Instructions to follow ▸
Going line by line through the records below, write out everything starting with the line containing "Instruction: Click the word" and going on through the line containing "Task: Click the chart title text", exactly and inclusively. Pictures do not go in.

Data in this exercise ▸
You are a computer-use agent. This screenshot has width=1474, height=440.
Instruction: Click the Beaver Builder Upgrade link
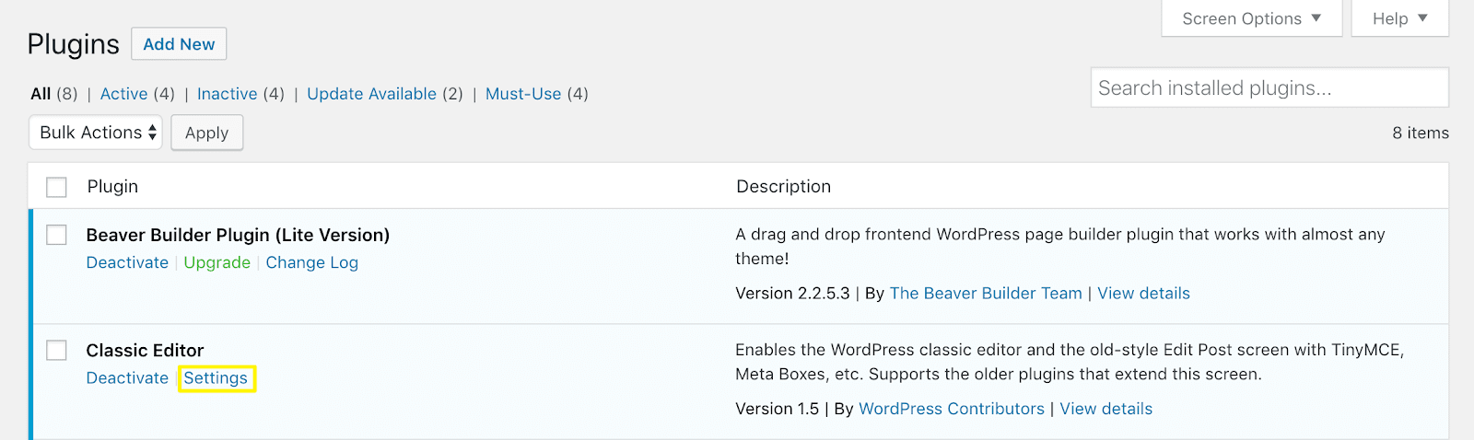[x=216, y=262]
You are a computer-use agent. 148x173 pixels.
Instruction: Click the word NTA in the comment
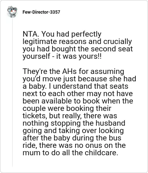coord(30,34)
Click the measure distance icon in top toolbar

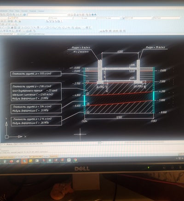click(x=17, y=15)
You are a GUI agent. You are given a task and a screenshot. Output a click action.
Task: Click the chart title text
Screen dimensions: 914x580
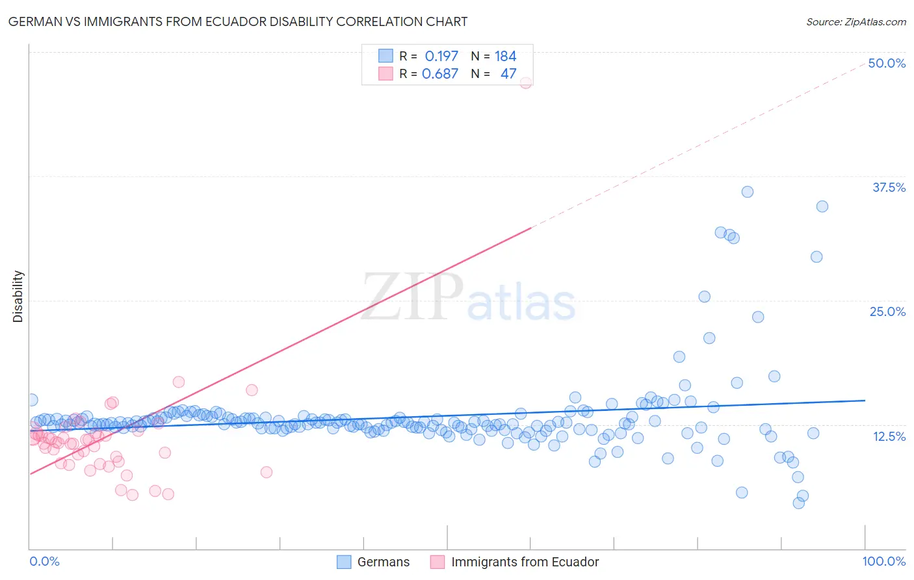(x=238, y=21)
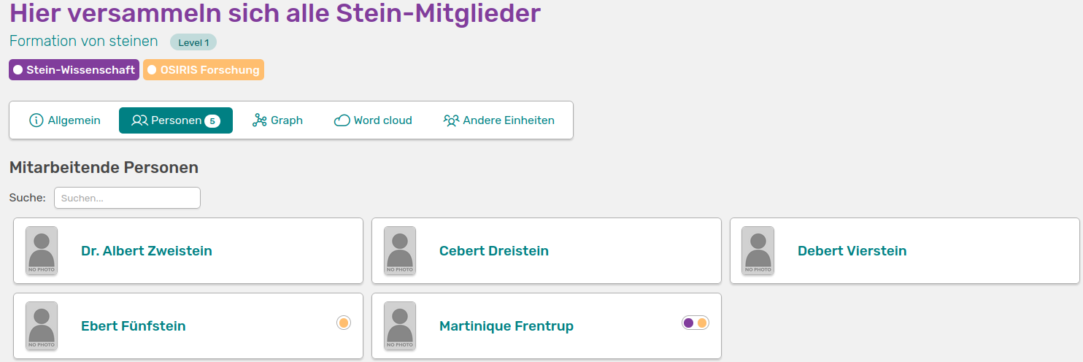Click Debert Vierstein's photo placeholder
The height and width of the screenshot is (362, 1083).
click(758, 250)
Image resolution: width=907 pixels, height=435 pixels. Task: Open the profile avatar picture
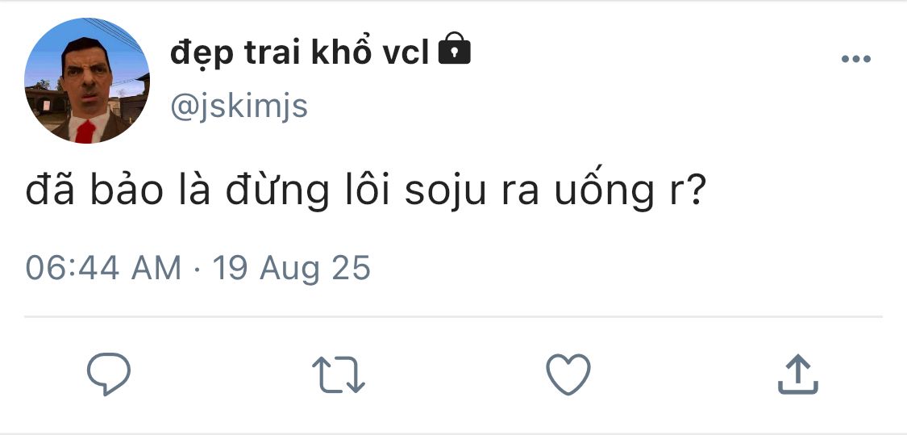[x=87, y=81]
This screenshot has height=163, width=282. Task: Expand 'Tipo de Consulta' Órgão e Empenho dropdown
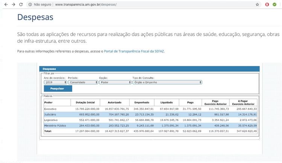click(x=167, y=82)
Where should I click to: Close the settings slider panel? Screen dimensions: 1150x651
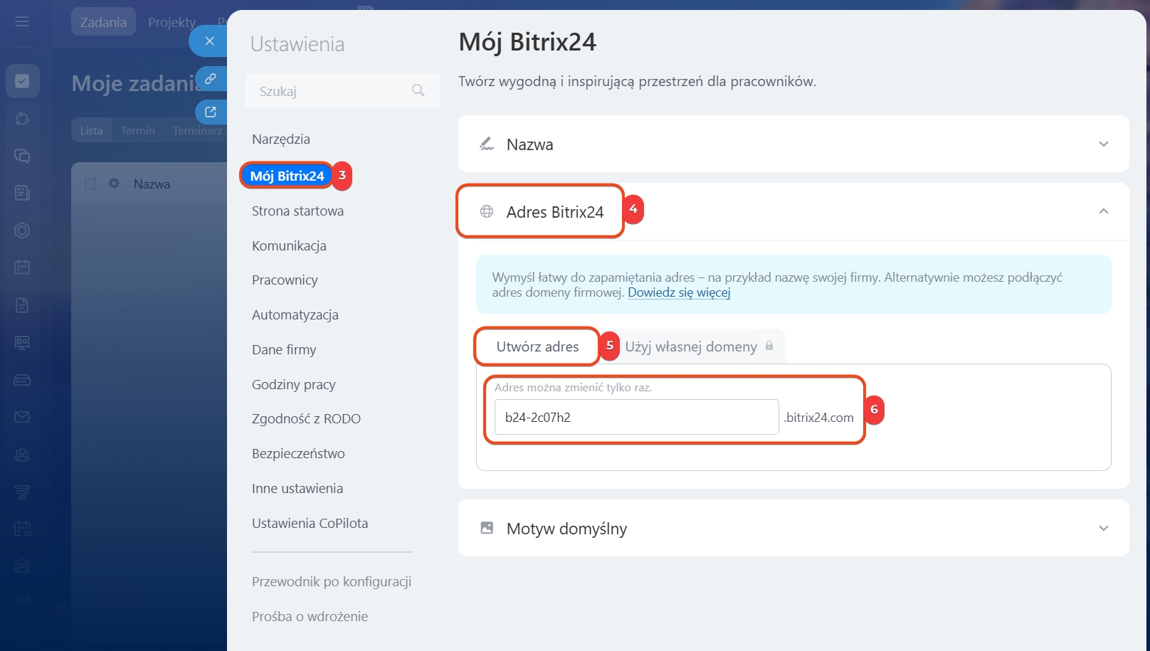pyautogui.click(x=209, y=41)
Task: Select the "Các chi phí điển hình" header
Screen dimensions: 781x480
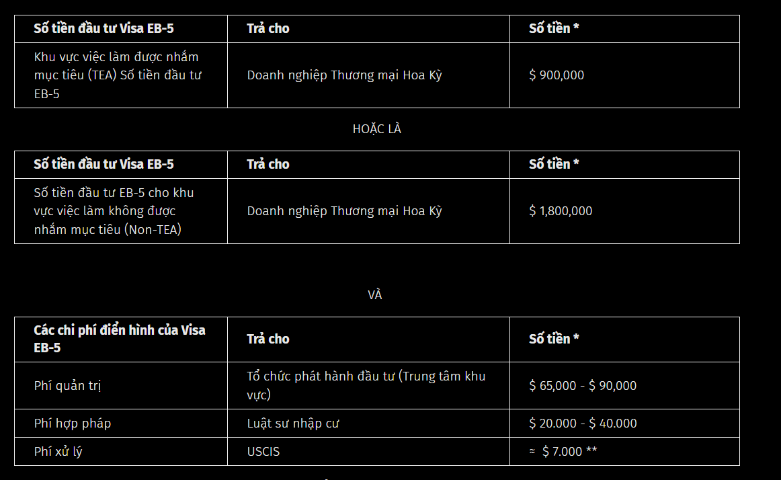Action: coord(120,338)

Exercise answer ▸
Instruction: Click the word NTA in the comment
coord(30,34)
Click the measure distance icon in top toolbar

click(x=17, y=15)
You are a GUI agent. You are given a task and a screenshot. Output a click action.
Task: Click the chart title text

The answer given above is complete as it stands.